There’s a great article up at the MediaShift blog about student newspapers and online publishing.

According to one recent study, more than a third of college papers are still print-only. The MediaShift post looks at why that is, what the barriers to publishing online are, and why it’s so important to make the effort.

The whole thing is worth reading, but here are a few excerpts:

Make no mistake, college news is a messy business. Students are learning, and their mistakes all too often show up in print. An online presence will broadcast those mistakes to the world, so the theory goes. Also, a college that supports student press freedoms when distributed to 2,000 people on campus might not be so keen to distribute “bad news” about the campus when the whole world is watching.

[But] staying offline is a disservice to student journalists who cannot use the online tools now widespread in the industry. A student who can’t put material online can’t really understand the impact of social networks like Twitter or Facebook to spread news. They can’t really understand what it is to create a personal brand. And they can’t really understand the challenges of multimedia production.

A college that will not allow their student journalists to practice online journalism in a “real world” setting is abandoning its commitment to education in order to save face. And that is a tragedy not only for the college, but for the students who look to higher education to prepare them for the future.

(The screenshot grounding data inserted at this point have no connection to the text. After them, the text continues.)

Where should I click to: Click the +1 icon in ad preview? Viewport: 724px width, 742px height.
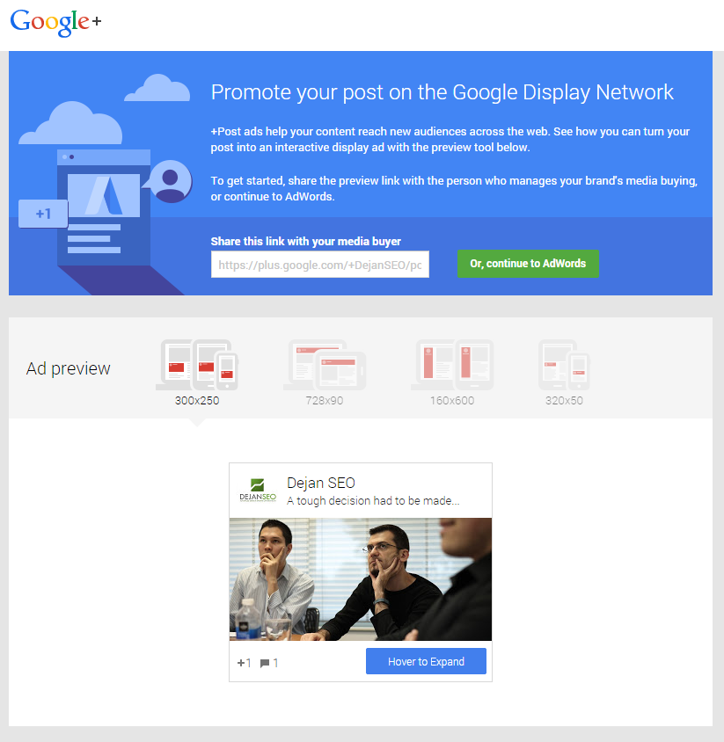(x=244, y=663)
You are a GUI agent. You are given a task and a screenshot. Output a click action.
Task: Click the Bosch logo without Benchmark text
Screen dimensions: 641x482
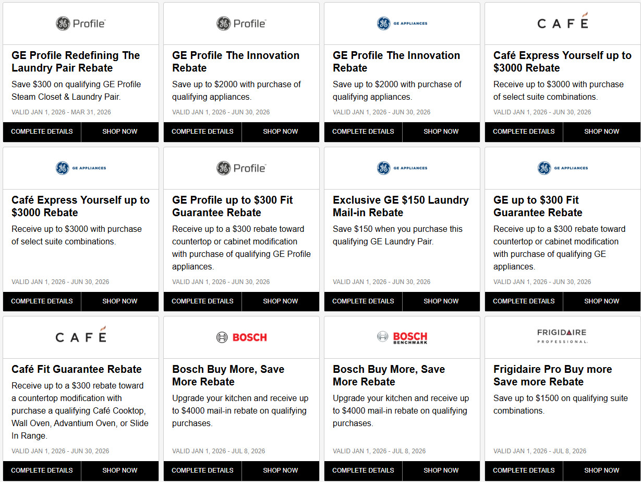[x=241, y=337]
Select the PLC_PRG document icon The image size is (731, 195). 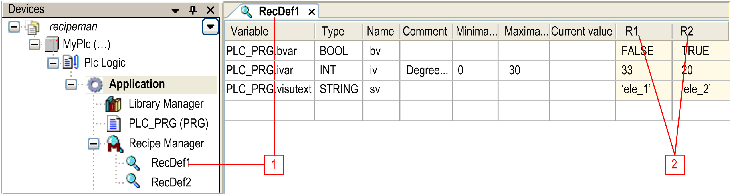(x=114, y=124)
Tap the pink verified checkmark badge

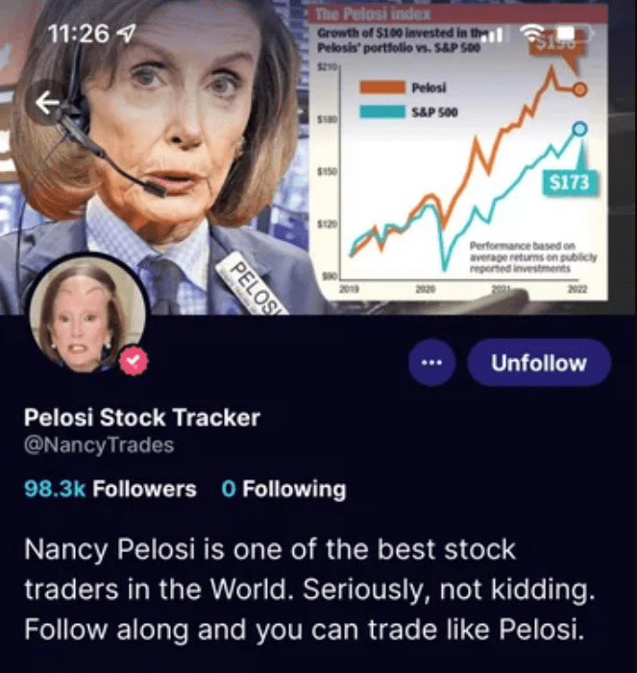[x=134, y=361]
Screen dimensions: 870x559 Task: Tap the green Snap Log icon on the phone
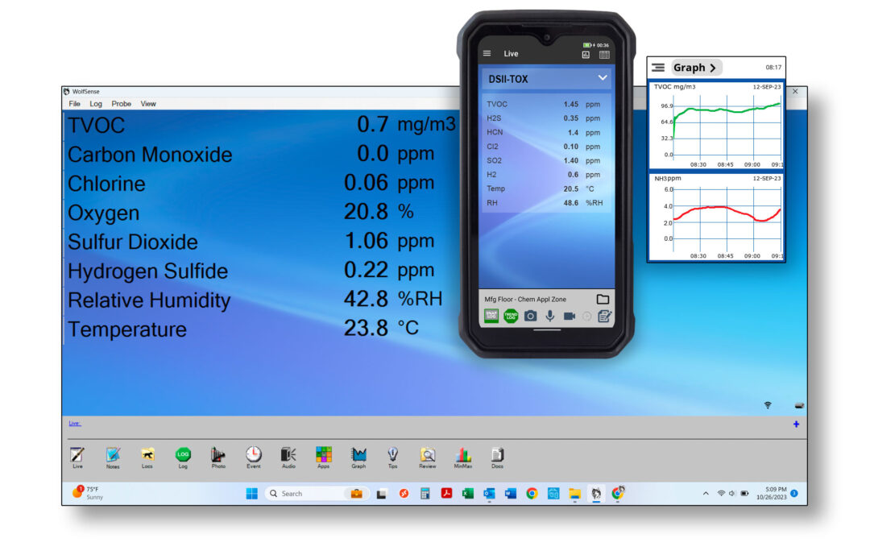tap(490, 316)
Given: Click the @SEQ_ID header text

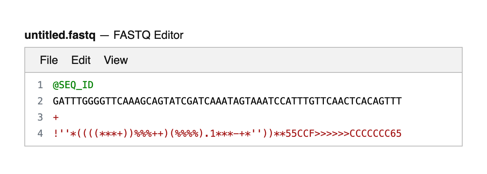Looking at the screenshot, I should pos(73,85).
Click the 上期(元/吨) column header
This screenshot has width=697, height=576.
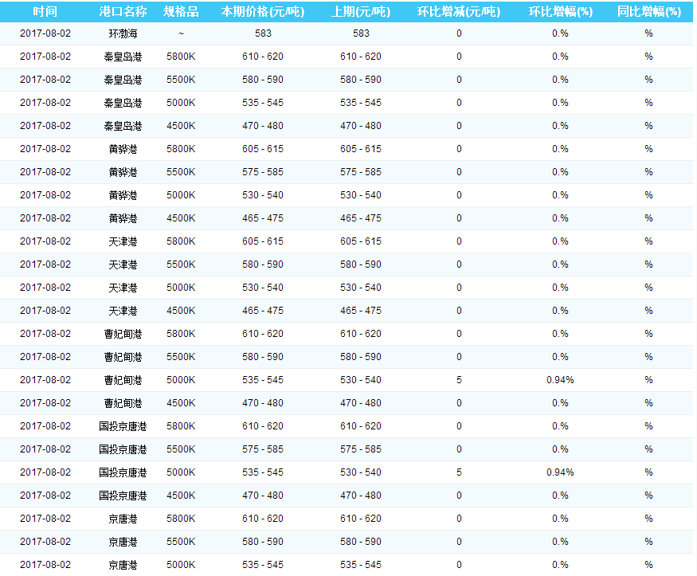pos(360,11)
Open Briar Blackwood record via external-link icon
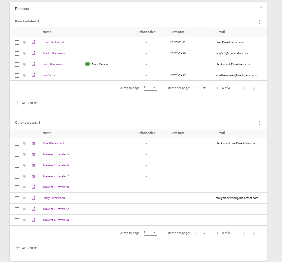The height and width of the screenshot is (262, 282). (x=33, y=42)
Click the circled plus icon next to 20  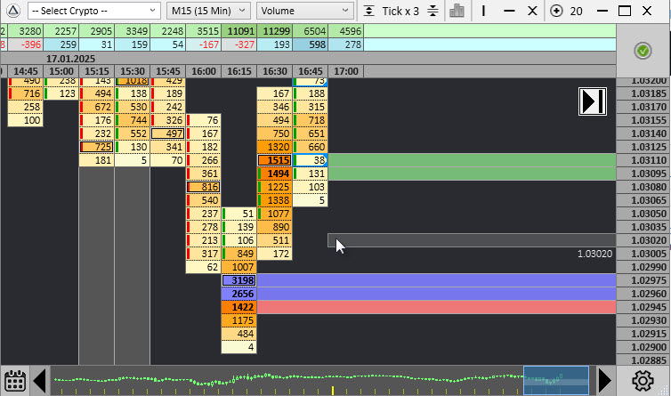coord(557,11)
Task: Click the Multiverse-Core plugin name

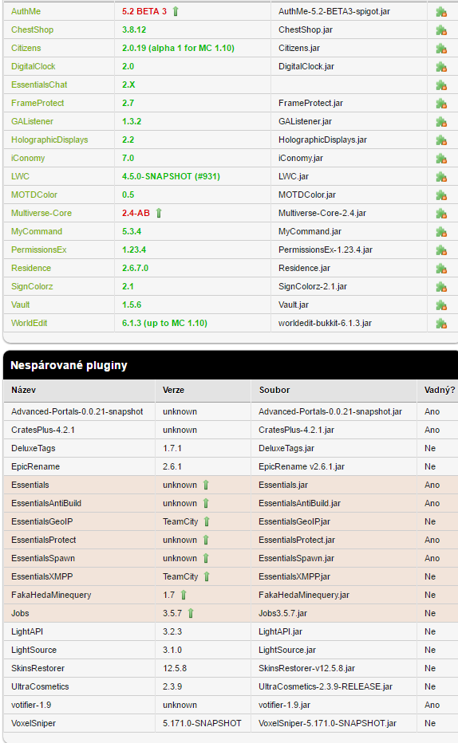Action: pos(41,213)
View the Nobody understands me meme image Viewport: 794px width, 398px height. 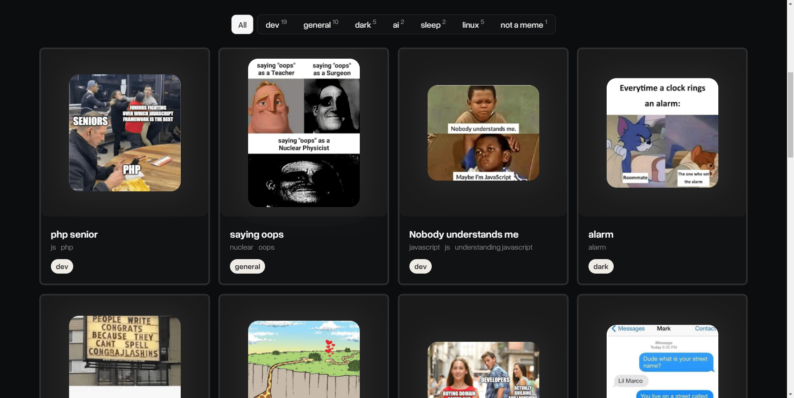483,133
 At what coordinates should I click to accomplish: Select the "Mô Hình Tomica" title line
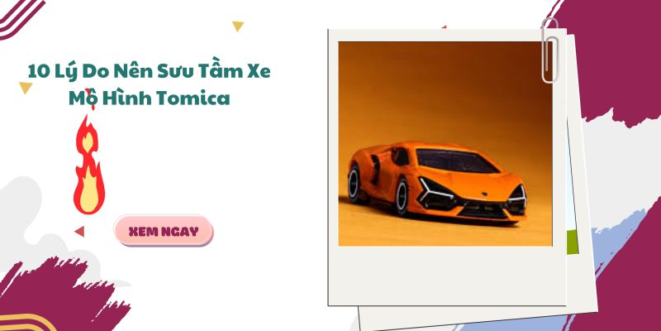pos(150,98)
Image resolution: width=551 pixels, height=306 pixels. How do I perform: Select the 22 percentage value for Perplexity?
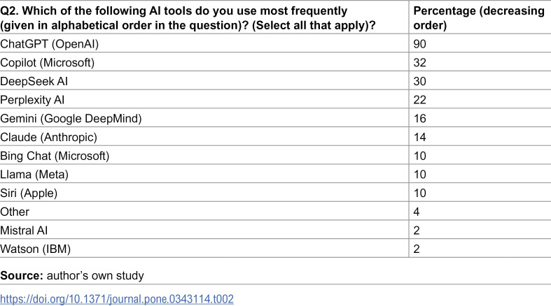pos(419,100)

Good stuff. And I’d add that a paper-only student newspaper is going to lose on-campus readership, particularly at a commuter campus, sequester itself from broader regional and national debates, and cut itself and its readership off from its own history.

Keeping a student paper offline isn’t just a disservice to the students who work on the paper, it’s a disservice to students who are doing organizing and activism on the campus as well.

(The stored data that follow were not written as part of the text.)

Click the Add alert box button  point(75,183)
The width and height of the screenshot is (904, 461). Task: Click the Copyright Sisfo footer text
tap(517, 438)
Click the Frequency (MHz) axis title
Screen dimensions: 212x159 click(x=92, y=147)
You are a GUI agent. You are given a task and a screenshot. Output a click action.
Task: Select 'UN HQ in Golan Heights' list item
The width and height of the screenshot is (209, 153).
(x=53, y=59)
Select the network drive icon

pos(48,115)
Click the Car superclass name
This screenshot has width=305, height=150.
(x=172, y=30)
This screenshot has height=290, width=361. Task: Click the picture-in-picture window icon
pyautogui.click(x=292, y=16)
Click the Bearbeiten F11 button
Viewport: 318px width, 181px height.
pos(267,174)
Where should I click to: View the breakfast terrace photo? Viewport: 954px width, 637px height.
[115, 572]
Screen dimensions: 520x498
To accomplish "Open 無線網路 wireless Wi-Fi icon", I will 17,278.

Update: Butch Oxendine makes some excellent points in comments. An excerpt:

[Student newspapers] will maintain their relevance by specifically writing about campus-based issues, problems, and news that no one else is covering and reporting on. They will maintain their relevance by pulling the plug on the use of “wire” service reports from the Associated Press, etc.

Student newspapers must evolve. They’re not doing it well now. In tight economic times, more of them every year are being shut down. If they don’t have a web presence, they won’t be ready for this transition.